D’autres grands noms de la politique espagnole, comme Maria Dolores de Cospedal (secrétaire générale du PP, et présidente de Castille-La-Manche), ou encore Ana Mato, l’actuelle ministre de la santé, désormais sur la sellette, apparaissent également dans les fameux carnets.
Si on lit la loi de financement des partis politiques en vigueur à l’époque en Espagne (de 1987 à 2007), les formations n’étaient autorisées à recevoir, « directement ou indirectement », d’apports supérieurs à dix millions de pesetas, soit environ 60 000 euros. Il était également interdit de bénéficier de fonds versés par des entreprises privées qui seraient sous contrat avec l’administration publique.
Les socialistes prudents
Ce système de financement parallèle, s’il est avéré, a donc permis de contourner, pendant des années, en toute illégalité, ces deux interdits. Les deux tiers des entrées de cash consignées dans les cahiers dépassent en effet largement le seuil des 60 000 euros, et beaucoup des entreprises concernées travaillaient pour les collectivités locales tenues, notamment, par le PP.
Dès la publication jeudi des « carnets Barcenas » (ci-contre), le PP a crié à la « manipulation », estimant qu’il s’agissait là d’une opération de diversion, alors que le gouvernement est en train de gagner la bataille contre la crise. Certaines figures respectées du parti (le président de Galice, Alberto Nunez Feijoo, ou l’ex-patronne du PP madrilène Esperanza Aguirre) ont toutefois exhorté le PP à faire toute la lumière et lancer sans attendre des enquêtes sur l’étendue de ce financement illégal.
Certains conservateurs mis en cause dans les carnets ont par ailleurs reconnu l’exactitude de la transaction. C’est le cas, par exemple, de l’actuel président du Sénat, Pio Garcia Escudero, bénéficiaire en 2001 d’une enveloppe de cinq millions de pesetas (environ 30 000 euros). Ce dernier prétend qu’il s’agissait d’aider à la reconstruction de sa résidence madrilène, endommagée l’année précédente par un attentat de l’ETA, et qu’il a, par la suite, remboursé ce « prêt » au parti.
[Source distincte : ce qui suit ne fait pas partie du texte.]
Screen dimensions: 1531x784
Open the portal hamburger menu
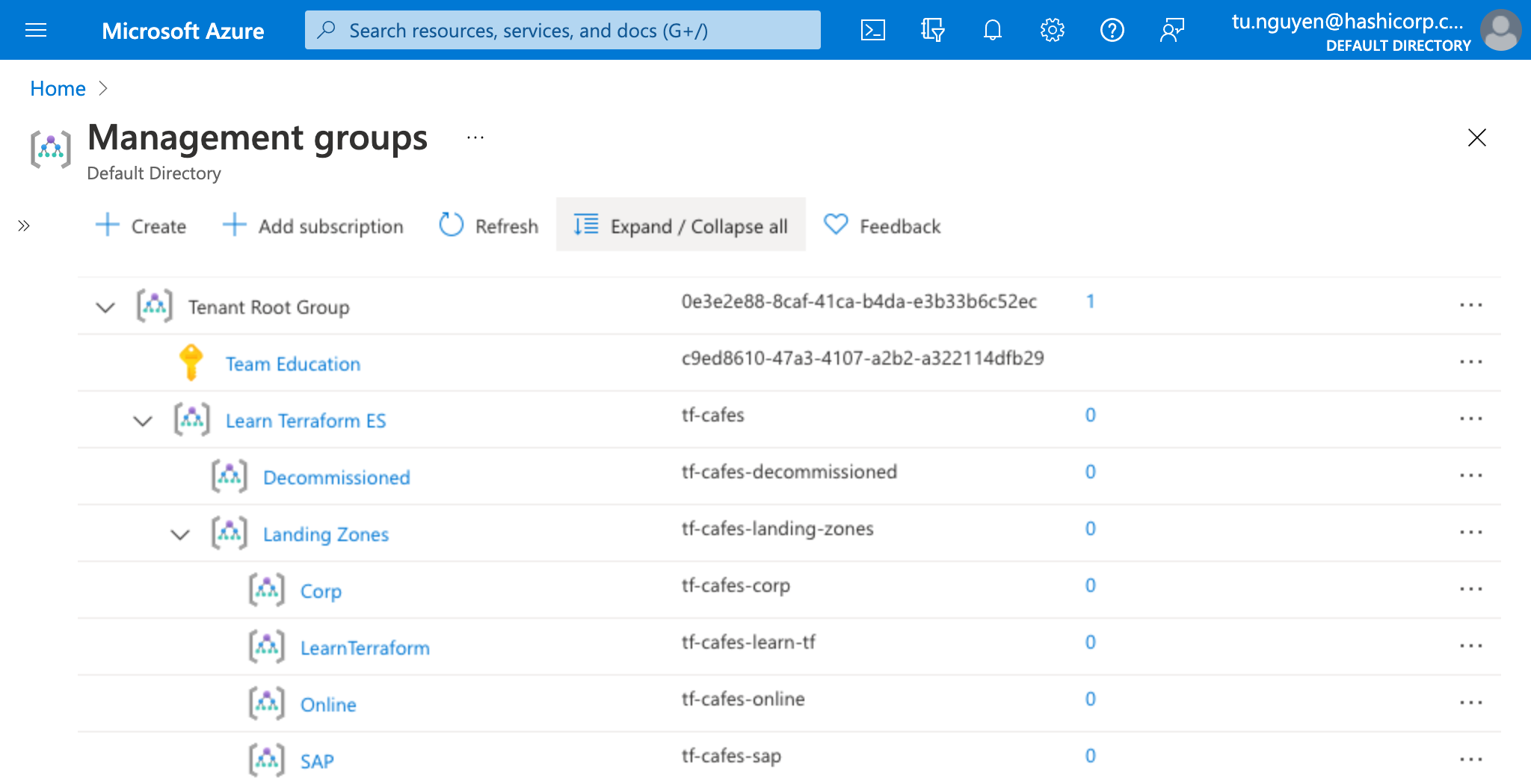35,30
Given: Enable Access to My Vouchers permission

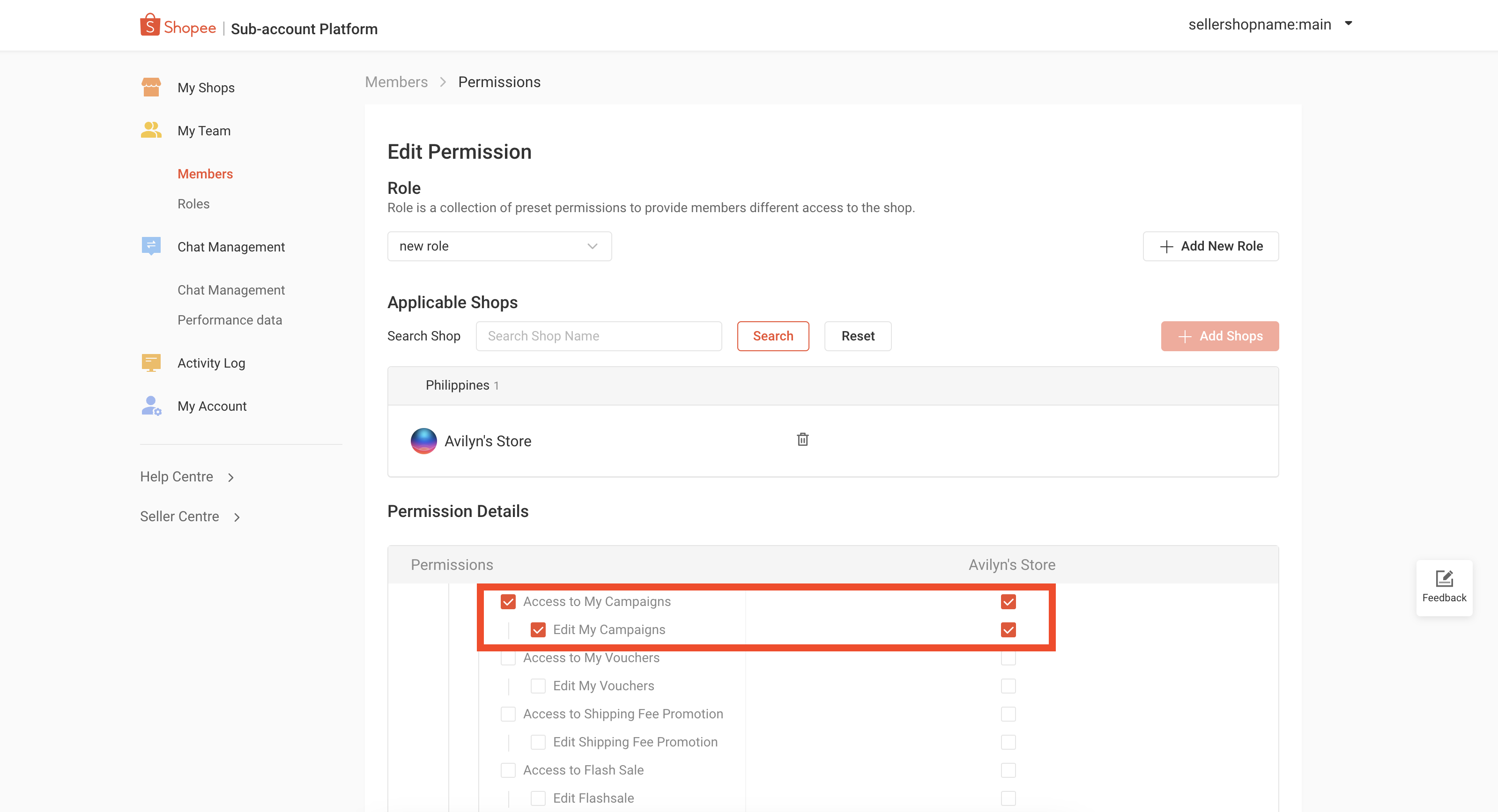Looking at the screenshot, I should coord(508,657).
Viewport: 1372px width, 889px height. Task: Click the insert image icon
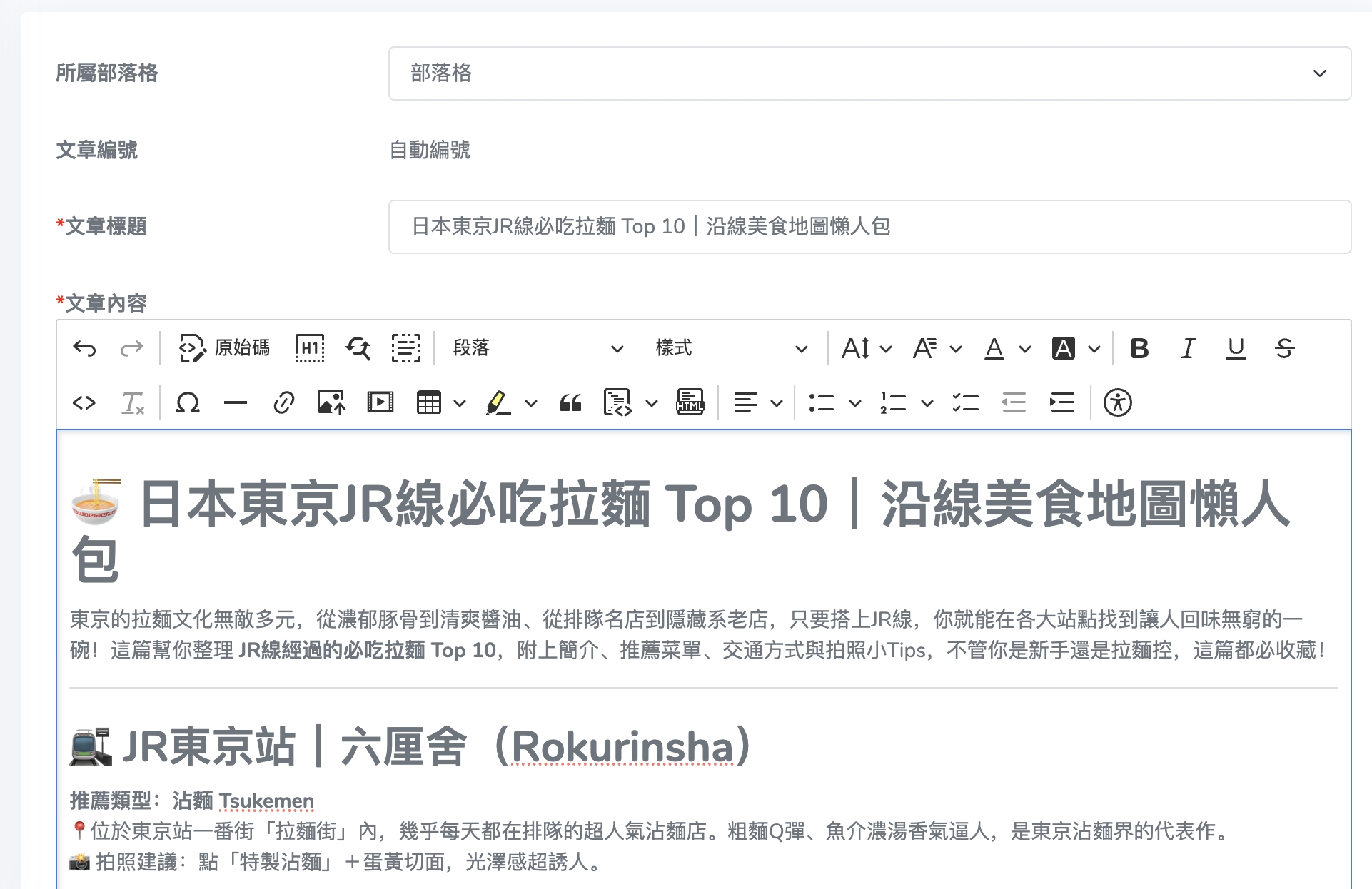tap(331, 402)
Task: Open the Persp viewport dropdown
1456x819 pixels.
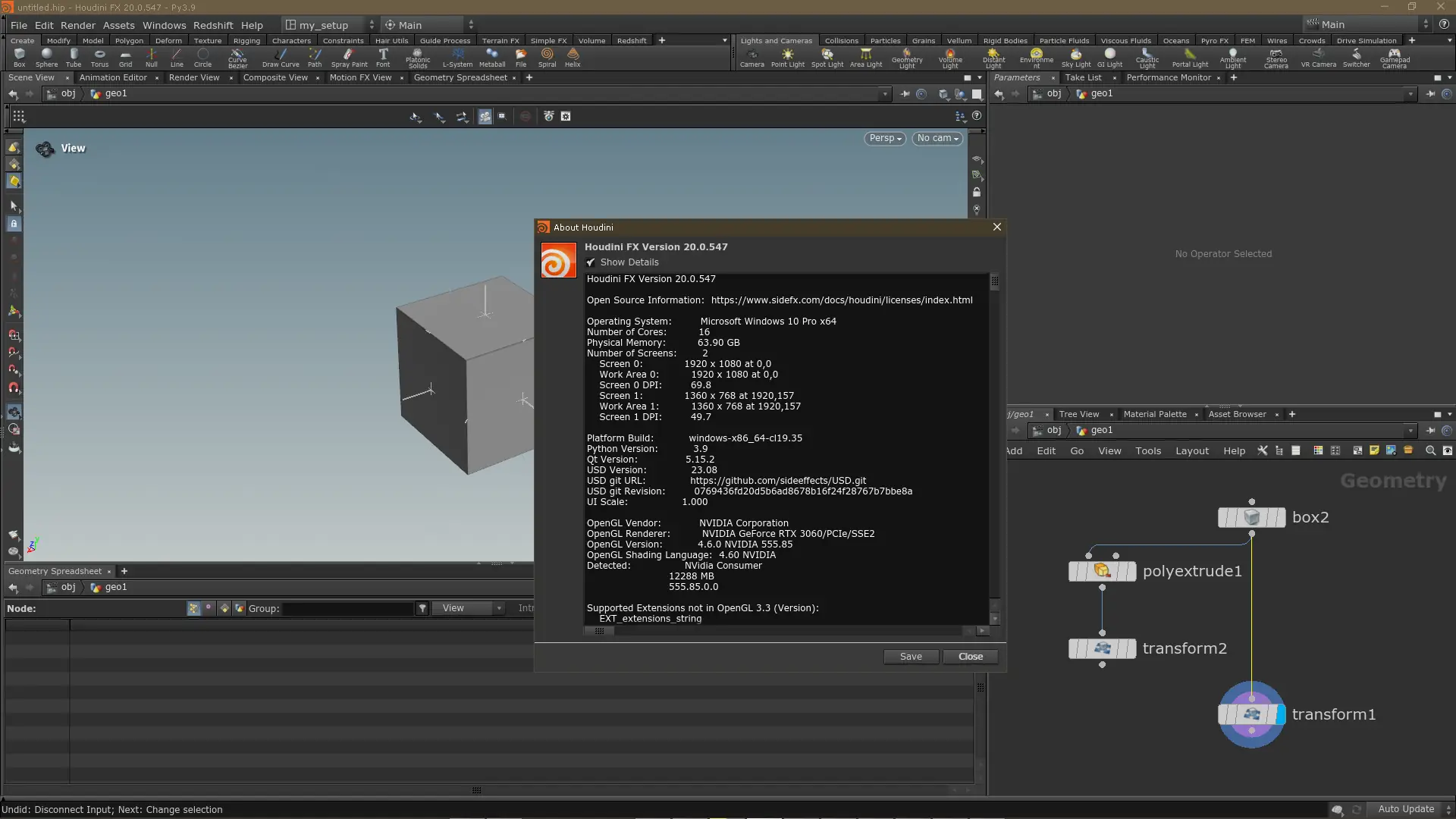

Il est difficile de mesurer l’onde de choc que risque de provoquer une telle affaire sur la vie politique espagnole. L’opposition socialiste hésite entre la prudence et l’attaque. Le PSOE a choisi, pour l’instant, de ne pas appeler à la démission de Mariano Rajoy. Même si l’un des proches de Rubalcaba reconnaît, dans les colonnes d’El Pais, qu’« il est évident, si le président de l’exécutif a commis une illégalité, qu’il ne pourra pas rester président » (le PSOE a finalement appelé à la démission de Rajoy ce dimanche, lire la boîte noire de l’article, ndlr).
Du côté de la Gauche unie (IU), Cayo Lara, le secrétaire général, estime que les conservateurs sont en train de préparer le terrain à une « explosion sociale », référence au ras-le-bol que ressentent beaucoup d’Espagnols à l’égard d’une classe politique de plus en plus corrompue à leurs yeux. Une pétition appelant à la démission du chef de gouvernement, mise en ligne sur le site Change.org, a déjà récolté plus de 600 000 signatures.
Mariano Rajoy doit se rendre lundi à Berlin pour rencontrer la chancelière Angela Merkel. Il n’échappera pas, cette fois, aux questions des journalistes sur son implication dans les « carnets Barcenas ».